Regent’s rosy predictions for the copper deal are based on his belief that the mineral’s current near-record price will not drop significantly, as some analysts have predicted. “We believe that prices will continue to be well supported for the foreseeable future,” he says. “Demand is expected to increase by around 800,000 tonnes per year, underpinned by the emerging markets and China.”
No matter what transpires with the price of copper, the Equinox transaction is without question a gamble, a big enough one that Munk felt compelled to assure the audience that Barrick was not abandoning its core strength.
“Hear me loud and clear,” the dapper Munk proclaimed passionately. “Do not think that something we have worked for for 28 years is going to be given up. Who is so idiotic to kill the goose that laid the golden egg?”
For the second AGM in a row, Munk congratulated Regent on his character. Last year he referred to Regent’s “imagination, the new spirit [that he brought to Barrick], the entrepreneurial thinking [and] the visionary approach.” But one description seemed to override the others: “courage.”
This was used in reference to a huge undertaking that had dominated Regent’s first year at the gold company. In September 2009, Barrick announced it would eliminate its fixed-price hedge book, a bold move for which it raised US$4 billion and took a US$5.7-billion charge to earnings. This was the largest equity offering in Canadian history. When Barrick announced the termination of the hedge book it had said it would happen within 12 months. But by early December 2009, Barrick had paid off the balance. “We are lucky that we are in a business [where] we can judge performance by a very measurable matrix,” Munk told the 2010 AGM, “and the results are nothing more than spectacular, nothing less than outstanding.”

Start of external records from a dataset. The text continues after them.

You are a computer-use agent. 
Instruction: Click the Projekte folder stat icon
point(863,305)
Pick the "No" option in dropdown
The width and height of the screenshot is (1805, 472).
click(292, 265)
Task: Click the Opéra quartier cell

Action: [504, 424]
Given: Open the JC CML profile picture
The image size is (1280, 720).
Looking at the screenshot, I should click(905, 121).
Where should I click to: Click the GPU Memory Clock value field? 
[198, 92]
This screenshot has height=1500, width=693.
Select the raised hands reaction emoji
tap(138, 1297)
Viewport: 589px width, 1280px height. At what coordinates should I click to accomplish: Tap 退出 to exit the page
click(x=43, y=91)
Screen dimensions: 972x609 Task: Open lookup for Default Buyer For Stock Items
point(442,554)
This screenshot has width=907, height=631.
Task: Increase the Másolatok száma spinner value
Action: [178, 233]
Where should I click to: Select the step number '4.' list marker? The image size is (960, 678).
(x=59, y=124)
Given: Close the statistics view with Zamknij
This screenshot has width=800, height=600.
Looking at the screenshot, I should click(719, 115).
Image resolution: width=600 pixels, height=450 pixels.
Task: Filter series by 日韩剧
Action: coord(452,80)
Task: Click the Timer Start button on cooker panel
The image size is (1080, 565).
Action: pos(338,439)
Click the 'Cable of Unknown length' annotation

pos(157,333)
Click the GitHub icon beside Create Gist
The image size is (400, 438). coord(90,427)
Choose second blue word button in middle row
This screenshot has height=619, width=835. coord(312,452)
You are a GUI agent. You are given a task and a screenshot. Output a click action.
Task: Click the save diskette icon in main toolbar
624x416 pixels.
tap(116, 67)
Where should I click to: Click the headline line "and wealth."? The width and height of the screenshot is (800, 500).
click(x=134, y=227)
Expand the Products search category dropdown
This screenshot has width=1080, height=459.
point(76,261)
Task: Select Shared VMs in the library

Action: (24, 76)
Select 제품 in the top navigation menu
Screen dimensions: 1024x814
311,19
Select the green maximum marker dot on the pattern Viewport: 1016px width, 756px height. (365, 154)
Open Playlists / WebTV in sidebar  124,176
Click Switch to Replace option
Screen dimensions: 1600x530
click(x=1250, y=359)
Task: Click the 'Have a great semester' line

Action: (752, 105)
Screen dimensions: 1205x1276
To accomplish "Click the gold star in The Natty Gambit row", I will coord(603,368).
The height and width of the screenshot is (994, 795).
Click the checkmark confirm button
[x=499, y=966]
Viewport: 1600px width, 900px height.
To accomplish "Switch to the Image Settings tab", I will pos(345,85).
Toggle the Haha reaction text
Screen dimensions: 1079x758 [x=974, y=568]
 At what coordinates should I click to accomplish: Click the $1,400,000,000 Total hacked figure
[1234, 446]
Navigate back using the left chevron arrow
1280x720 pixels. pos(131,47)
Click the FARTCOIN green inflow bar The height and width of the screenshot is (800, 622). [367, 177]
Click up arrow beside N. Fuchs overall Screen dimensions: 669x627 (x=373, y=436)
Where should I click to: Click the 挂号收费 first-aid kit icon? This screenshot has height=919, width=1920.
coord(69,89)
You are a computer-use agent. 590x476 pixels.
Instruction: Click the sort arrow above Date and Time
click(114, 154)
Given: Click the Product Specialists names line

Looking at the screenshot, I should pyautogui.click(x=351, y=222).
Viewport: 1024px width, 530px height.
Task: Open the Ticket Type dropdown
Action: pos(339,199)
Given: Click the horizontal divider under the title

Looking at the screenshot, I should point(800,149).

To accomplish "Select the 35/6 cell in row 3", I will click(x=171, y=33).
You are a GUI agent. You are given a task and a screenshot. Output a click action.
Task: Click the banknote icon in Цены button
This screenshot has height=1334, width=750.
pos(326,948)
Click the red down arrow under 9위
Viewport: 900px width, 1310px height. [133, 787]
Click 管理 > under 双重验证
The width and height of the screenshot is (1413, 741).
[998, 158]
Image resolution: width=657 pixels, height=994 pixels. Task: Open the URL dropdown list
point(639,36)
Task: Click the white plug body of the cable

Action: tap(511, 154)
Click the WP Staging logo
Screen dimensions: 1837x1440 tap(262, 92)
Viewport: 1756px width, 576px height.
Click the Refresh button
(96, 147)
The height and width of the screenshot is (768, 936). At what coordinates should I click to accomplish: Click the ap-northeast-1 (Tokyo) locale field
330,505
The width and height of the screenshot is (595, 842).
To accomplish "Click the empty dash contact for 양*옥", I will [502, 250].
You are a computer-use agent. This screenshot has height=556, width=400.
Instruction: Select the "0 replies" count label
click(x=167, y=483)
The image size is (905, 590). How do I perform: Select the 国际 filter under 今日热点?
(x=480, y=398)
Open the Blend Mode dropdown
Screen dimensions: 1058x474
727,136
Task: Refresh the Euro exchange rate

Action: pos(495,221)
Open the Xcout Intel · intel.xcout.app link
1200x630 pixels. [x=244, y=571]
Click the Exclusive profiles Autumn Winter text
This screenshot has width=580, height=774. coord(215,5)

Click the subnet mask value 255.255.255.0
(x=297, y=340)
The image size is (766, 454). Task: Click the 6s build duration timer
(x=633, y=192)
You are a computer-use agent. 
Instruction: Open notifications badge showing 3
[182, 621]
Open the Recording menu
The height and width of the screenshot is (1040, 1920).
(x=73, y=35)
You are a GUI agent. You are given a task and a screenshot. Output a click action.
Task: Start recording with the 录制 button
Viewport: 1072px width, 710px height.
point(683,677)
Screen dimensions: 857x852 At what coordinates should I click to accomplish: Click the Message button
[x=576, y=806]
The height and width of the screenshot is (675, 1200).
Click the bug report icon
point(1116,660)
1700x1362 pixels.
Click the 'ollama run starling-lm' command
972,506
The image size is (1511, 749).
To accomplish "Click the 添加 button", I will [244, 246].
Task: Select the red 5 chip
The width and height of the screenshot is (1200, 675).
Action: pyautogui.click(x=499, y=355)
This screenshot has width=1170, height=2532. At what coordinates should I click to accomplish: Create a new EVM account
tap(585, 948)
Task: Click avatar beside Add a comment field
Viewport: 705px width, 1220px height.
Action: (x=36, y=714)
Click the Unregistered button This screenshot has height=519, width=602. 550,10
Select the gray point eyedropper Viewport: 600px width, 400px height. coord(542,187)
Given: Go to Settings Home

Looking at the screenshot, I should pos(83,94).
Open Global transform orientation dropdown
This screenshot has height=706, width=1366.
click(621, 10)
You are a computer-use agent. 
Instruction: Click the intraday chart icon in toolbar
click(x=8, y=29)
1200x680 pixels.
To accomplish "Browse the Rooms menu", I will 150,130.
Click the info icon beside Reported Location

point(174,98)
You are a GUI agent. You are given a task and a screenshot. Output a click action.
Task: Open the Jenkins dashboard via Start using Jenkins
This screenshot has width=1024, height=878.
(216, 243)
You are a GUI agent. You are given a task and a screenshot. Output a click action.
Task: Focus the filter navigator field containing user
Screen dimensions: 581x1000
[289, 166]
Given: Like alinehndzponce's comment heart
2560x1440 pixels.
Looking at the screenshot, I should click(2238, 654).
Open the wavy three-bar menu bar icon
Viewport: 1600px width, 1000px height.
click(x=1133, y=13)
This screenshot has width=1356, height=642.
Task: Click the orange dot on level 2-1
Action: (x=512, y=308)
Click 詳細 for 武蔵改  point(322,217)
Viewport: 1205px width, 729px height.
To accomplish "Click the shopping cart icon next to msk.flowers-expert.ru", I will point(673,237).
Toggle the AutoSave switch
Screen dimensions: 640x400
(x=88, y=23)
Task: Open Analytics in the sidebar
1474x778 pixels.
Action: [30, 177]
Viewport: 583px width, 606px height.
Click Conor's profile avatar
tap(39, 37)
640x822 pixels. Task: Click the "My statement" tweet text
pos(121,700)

Two large and risky moves in just more than two years make it more than clear that when Barrick surprisingly selected Regent to helm the mining company it was getting a leader who was willing to take chances. Contrary to Barrick’s tradition of hiring from within, Regent was an outsider, whose most recent business card had read senior managing partner of Brookfield Asset Management and co-CEO of its infrastructure group. His education, however, was not a departure from the norm. Both previous Barrick CEOs — Greg Wilkins, who had become executive vice-chairman and remained in that role until he succumbed to cancer in December 2009, and Randall Oliphant — were also accountants. “I think [hiring CAs] is in keeping with the DNA of the company,” John Ing, president and CEO of Toronto investment dealer Maison Placements Canada Inc., told Reuters when Regent’s selection was announced, by which he meant the company was a buyer of properties rather than an explorer. “Barrick’s problem is like all of the gold companies’ in that they’re on a treadmill. They have to replace ounces. A money man with his background will be useful.”
Reaction to the hedge deal had been primarily positive. “The hedge book had long been a concern with investors,” said David Haughton, co-head of mining research, Toronto, at BMO Capital Markets. “Its elimination positions the company to fully benefit from development of its next generation of large-scale, lower-cost mines.” Many supporters of the company — and its critics, including one of its harshest — echoed Haughton’s sentiment. “I’ve hated Barrick for about the last 10 years, but I’ve recently changed my opinion,” says John Embry, chief investment strategist at Toronto-based Sprott Asset Management LP. What caused his abrupt turn in thinking? The hedge-book decision and the man who drove it. “Aaron Regent seems to be an open, decent, smart guy,” says Embry, “and that is not something I would have said has characterized Barrick in the past.”